Una sfida che la Guarnieri affronta usando tutte le sue possibilita' espressive, con un lieve tocco decadente, plateale in alcuni gesti e pose che potremmo definire d'epoca, recitando anche di la schiena, passando da toni drammatici a altri nostalgici, intensa e lieve, tra accensioni e improvvise chiusure in se stessa o pronta a citare battute dei suoi personaggi, dalla Giulietta si Shakespeare alla rivoluzionaria Nora di ''Casa di bambola'' o la Mila de ''La figlia di Jorio'', cavalli di battaglia della Duse, e alla fine la platea del Caio Melisso e' tutta in piedi per applaudirla molto a lungo con un calore eccezionale, che finisce per commuoverla, mentre Scaparro la raggiunge e tiene per mano.

In quella stanza di un albergo di Pittsburgh, la Duse, figlia d'arte nata in un'altra camera d'albergo a Vigevano il 3 ottobre 1858, tra una scrivania da viaggio, un letto, una poltrona e i suoi bauli coi costumi, unica nota di colore, in quest'ambiente, spento, da sogno, tutto tra il bianco, il grigio e il beige ideato da Barbera Petrecca, febbricitante delira e ripercorre la propria vita di donna moderna, indipendente: ''Non aspettero' la morte ferma all'ormeggio.

Dovra' venire lei a cercarmi''. Eccola cosi' davanti ai tramonti e le tante occasioni perse, quelle che avrebbero potuto essere e non sono state, o i grandi amori, da Gabriele D'Annunzio a Arrigo Boito che voleva liberarla ''dall'appartenere a quella razza che la condanna a vivere per scherzo'', non avendo capito quanto Eleonora fosse attrice, se non prima, non meno dell'essere donna.

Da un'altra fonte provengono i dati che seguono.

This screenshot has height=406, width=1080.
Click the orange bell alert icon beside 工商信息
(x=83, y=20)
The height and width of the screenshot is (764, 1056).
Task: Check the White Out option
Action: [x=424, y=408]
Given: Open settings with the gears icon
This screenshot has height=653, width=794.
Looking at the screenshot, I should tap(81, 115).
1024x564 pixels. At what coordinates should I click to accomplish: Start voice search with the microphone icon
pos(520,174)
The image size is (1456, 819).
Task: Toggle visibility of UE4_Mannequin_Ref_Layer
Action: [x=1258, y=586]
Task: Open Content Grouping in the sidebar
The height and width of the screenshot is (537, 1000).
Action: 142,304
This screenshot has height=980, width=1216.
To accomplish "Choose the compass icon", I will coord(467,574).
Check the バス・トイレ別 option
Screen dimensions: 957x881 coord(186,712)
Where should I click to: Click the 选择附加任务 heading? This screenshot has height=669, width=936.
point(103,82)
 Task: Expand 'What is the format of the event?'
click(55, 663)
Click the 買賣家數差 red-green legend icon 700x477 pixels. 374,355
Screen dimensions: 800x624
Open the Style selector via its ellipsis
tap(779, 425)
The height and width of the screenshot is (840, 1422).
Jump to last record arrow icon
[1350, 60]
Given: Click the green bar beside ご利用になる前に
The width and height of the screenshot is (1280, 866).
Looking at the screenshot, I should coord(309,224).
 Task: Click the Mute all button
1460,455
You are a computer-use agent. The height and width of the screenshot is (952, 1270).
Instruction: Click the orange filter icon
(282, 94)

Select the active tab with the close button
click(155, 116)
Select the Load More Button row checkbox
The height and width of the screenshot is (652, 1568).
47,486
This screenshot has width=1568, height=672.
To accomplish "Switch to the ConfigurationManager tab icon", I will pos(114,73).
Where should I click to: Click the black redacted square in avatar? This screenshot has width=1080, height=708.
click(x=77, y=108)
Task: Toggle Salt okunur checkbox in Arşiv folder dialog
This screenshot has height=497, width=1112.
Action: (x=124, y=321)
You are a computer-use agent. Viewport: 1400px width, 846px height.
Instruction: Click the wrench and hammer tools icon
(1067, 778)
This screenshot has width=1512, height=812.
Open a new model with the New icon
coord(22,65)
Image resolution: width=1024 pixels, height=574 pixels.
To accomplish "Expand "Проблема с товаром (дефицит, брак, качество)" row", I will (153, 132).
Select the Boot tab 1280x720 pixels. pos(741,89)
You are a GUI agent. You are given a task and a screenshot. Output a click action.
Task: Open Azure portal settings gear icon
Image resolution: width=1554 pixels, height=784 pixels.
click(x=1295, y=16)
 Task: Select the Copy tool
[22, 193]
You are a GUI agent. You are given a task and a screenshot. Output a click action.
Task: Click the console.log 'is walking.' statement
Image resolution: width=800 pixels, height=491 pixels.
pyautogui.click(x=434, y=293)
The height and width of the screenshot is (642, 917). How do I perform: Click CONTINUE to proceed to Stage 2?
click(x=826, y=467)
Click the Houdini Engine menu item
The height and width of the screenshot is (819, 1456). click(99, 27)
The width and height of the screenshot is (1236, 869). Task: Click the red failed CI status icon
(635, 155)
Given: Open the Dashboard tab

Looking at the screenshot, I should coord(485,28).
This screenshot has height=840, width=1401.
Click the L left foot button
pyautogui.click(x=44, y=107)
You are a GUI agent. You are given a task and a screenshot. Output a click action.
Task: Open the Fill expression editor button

E ancora i suoi genitori, un padre all'antica che non la capisce, e poi, soprattutto, la figlia Enrichetta tanto amata ma cresciuta sola in un collegio e che la rimproverava di ''fare la pagliaccia in cambio di un applauso'', l'amicizia e la rivalita' con Sarah Bernhardt, ma anche il sogno del cinema, gli appuntamenti e i progetti mancati con David Griffith, e il suo stile, i suoi silenzi pieni di significato, il ribadire di non stare a recitare ma sempre e solo a interpretare, anche quando si trattava di figure di donne scialbe.

Tutto questo, grazie a De Chiara, a Scaparro e alla Guarnieri, punta sull'umanita' della Duse, piu' che sul mito, quello che per esempio ha fatto si' che ci sia una foto di Marylin Monroe, sdraiata su un letto in casa sua, con alle spalle, tra le altre cose, una foto incorniciata di Eleonora. L'ha scoperta nell'archivio della Fondazione Cini sempre Scaparro, nel suo lungo lavoro attorno a questa figura, che ha diffuso e difeso la cultura italiana nel mondo.

Non e' un caso che questo spettacolo sia stato appena invitato nel 2012 al Cafe' La Mama di New York, lo storico spazio di Ellen Stewart (innamorata di Spoleto e recentemente scomparsa) che l'anno prossimo compie 50 anni.